Jobs.
[A] Copy the part of the passage on Dungeons and Dragons and Adventure between "Room 4: Is the" and "for many years.)", inclusive.
[B] In the piece on Dungeons and Dragons and Adventure, shorten the paragraph that opens "Later D&D adventures made this similarity" while keeping its main facts.
[C] Using the passage about Dungeons and Dragons and Adventure, decide whether each statement agrees with it: (i) Temple of the Frog was published in the Blackmoor supplement in 1975; (ii) the chief of accounting hid 800 pieces of platinum in his desk; (iii) the High Priest does not know about the embezzlement. Answer yes or no for each and quote the words that decide it.

··· Document segment

There’s a whole lot of Dungeons and Dragons in the original Adventure. Its environs may be based on Kentucky’s Colossal Cave, but the central premise of exploring and looting an underground environment filled with strange dangers and treasure has as much to do with D&D as it does with caving. Even some of the ways in which that environment is presented are strikingly similar. A typical D&D dungeon was, like Adventure‘s, divided into a series of discrete, self-contained rooms. Here’s one of the maps that accompany Temple of the Frog, the first published D&D “adventure module,” which appeared as part of the second D&D supplement, Blackmoor, in 1975:
And here’s the description of a couple of these numbered rooms:
Room 3: Is the headquarters of the traders sent out to sell the junk and is also the office of the chief of accounting. Hidden in this desk are 600 pieces of platinum that he has embezzled. (The High Priest knows about this but does not seem to care.)
Room 4: Is the office of the Commander of the palace guard where he goes to run the security arrangements in the Temple. Within are the master alarms for the palace, so that the exact location of trouble can be registered and personnel sent to counter the intrusion. From here he can communicate, via a desk communicator, with other officers and sergeants under his command. There is always an officer and two sergeants on duty in this room and only the rings worn by the High Priest Commander of the Guard or the Chief Keeper will gain admittance. (No one is aware that the latter has such a privilege, and it has not been used for many years.)
Later D&D adventures made this similarity with the IF room even more obvious by including a boxed text with every room that the DM should read to the players upon their first entering, just like the ubiquitous IF room description. At least under all but a very skilled DM, the rooms of a D&D dungeon tended to feel oddly separate from one another, each its own little self-contained universe just like in a text adventure; many was the party that fought a pitched battle with a group of monsters, then, upon finally vanquishing them, stumbled upon some more still slumbering peacefully in the next room just as the room description said they should be, undisturbed by the carnage that just took place next door. Speaking of combat, the heart of most D&D adventures, Adventure even had a modicum of that as well, in the form of the annoying little dwarfs that harried the player until they were all dispatched.

······
··· Data block

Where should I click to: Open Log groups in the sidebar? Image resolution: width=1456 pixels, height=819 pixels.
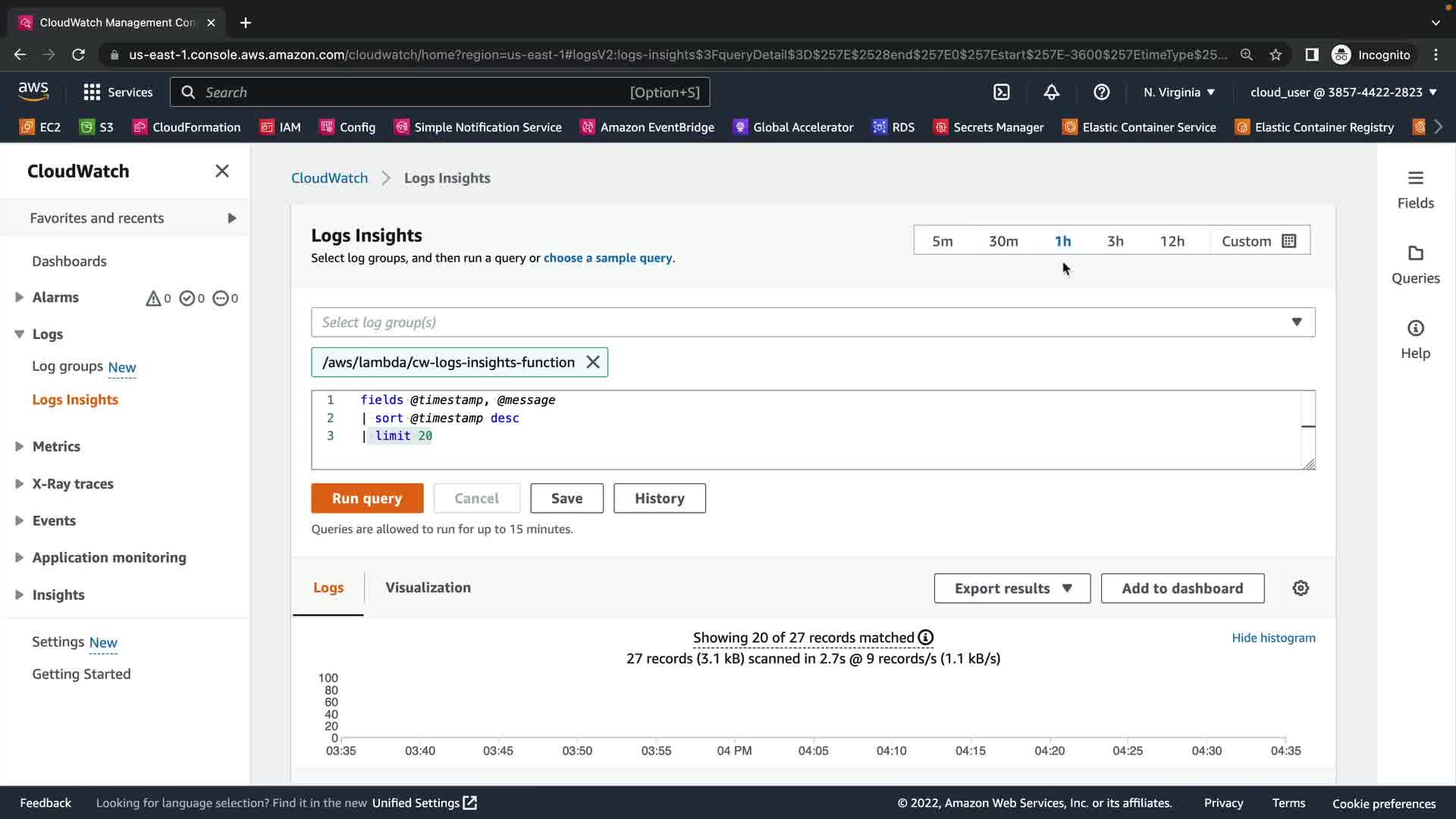point(67,367)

······

Problem solutions.
[A]
Room 4: Is the office of the Commander of the palace guard where he goes to run the security arrangements in the Temple. Within are the master alarms for the palace, so that the exact location of trouble can be registered and personnel sent to counter the intrusion. From here he can communicate, via a desk communicator, with other officers and sergeants under his command. There is always an officer and two sergeants on duty in this room and only the rings worn by the High Priest Commander of the Guard or the Chief Keeper will gain admittance. (No one is aware that the latter has such a privilege, and it has not been used for many years.)

[B] Later D&D adventures made the likeness to IF rooms clearer with a boxed text for each room, read by the DM to players on first entry, much like an IF room description. Except under a very skilled DM, dungeon rooms felt separate and self-contained, like those of a text adventure. Parties often beat one group of monsters and then found more sleeping undisturbed in the next room. Adventure also had some combat, the heart of most D&D adventures, in its annoying dwarfs that harried the player until all were dispatched.

[C]
(i) Yes: "which appeared as part of the second D&D supplement, Blackmoor, in 1975"
(ii) No: "Hidden in this desk are 600 pieces of platinum that he has embezzled."
(iii) No: "The High Priest knows about this but does not seem to care."